In [3]:
%load_ext autoreload
%autoreload 2

from mint.model.transformer import Transformer, TransformerConfig
from mint.common import create_config, to_dict
from mint.trainer import Trainer, TrainerConfig
import os
from mint.translator import Translator
from mint.dataset import Dataset
from mint.tokenizer import Tokenizer

In [4]:
DATASET_PATH = "../datasets/en_sk/"

source_tokenizer = Tokenizer.load("../datasets/en_sk/source_tokenizer/")
target_tokenizer = Tokenizer.load("../datasets/en_sk/target_tokenizer/")

dataset = Dataset.load(DATASET_PATH)


In [8]:
config = create_config(TransformerConfig())
config.glob.d_model = 512
config.glob.n_heads = 8
config.glob.max_seq_len = 128 + 1
config.glob.d_feedforward = 2048
config.glob.p_dropout = 0.1

config.encoder_config.n_blocks = 10
config.encoder_config.vocab_size = 10000 + 1
config.decoder_config.n_blocks = 10
config.decoder_config.vocab_size = 10000 + 1

model = Transformer(config)

print(f"Number of parameters: {sum(p.numel() for p in model.parameters())}")

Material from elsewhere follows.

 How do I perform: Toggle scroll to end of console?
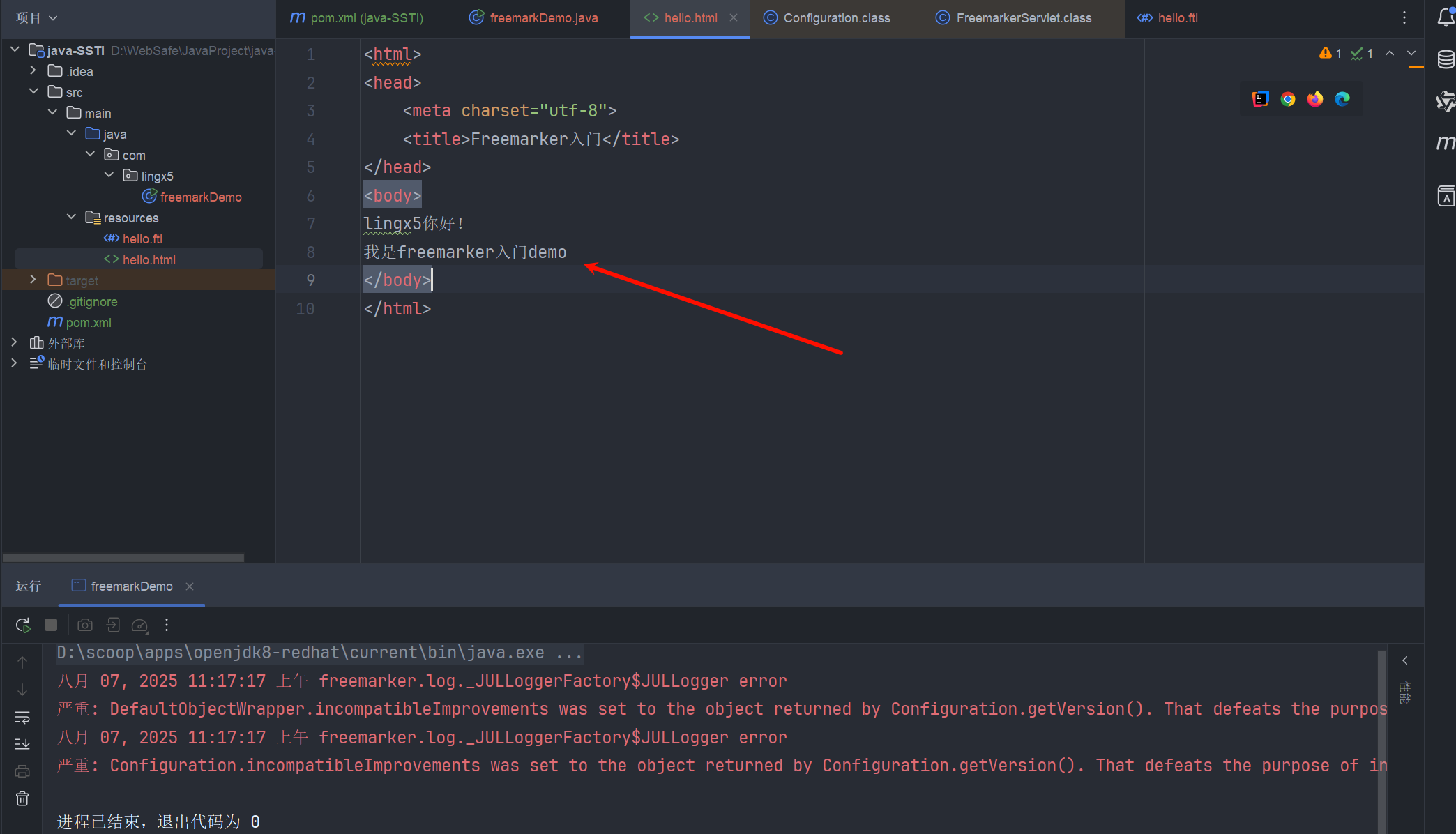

{'n_blocks': 10, 'vocab_size': 10001, 'transformer_block_config': {'d_model': 512, 'd_feedforward': 2048, 'p_dropout': 0.1, 'attention_config': {'n_heads': 8, 'd_model': 512, 'max_seq_len': 129, 'context_window': None}}, 'embedding_config': {'vocab_size': 10001, 'd_model': 512, 'max_seq_len': 129, 'learnable_positional_embeddings': True}}
Number of parameters: 126475776


In [None]:
trainer_config = create_config(TrainerConfig())
trainer_config.logger_config.experiment_name = "exp2"
trainer_config.warmup_steps = 3000
trainer_config.learning_rate = 1e-4
trainer_config.use_cuda = True
trainer_config.max_steps_per_epoch = 100000 // 32 # too big dataset to run locally
trainer_config.max_steps_per_validation = 1000 // 32
trainer = Trainer(model, dataset, **to_dict(trainer_config), source_tokenizer=source_tokenizer, target_tokenizer=target_tokenizer)
trainer.train(10)

Train 1/10 avg loss: 9.3770:   0%|          | 12/3125 [00:07<33:43,  1.54it/s]

In [17]:
translator = Translator(model, source_tokenizer, target_tokenizer)

translator.translate("Good evening", max_length=128)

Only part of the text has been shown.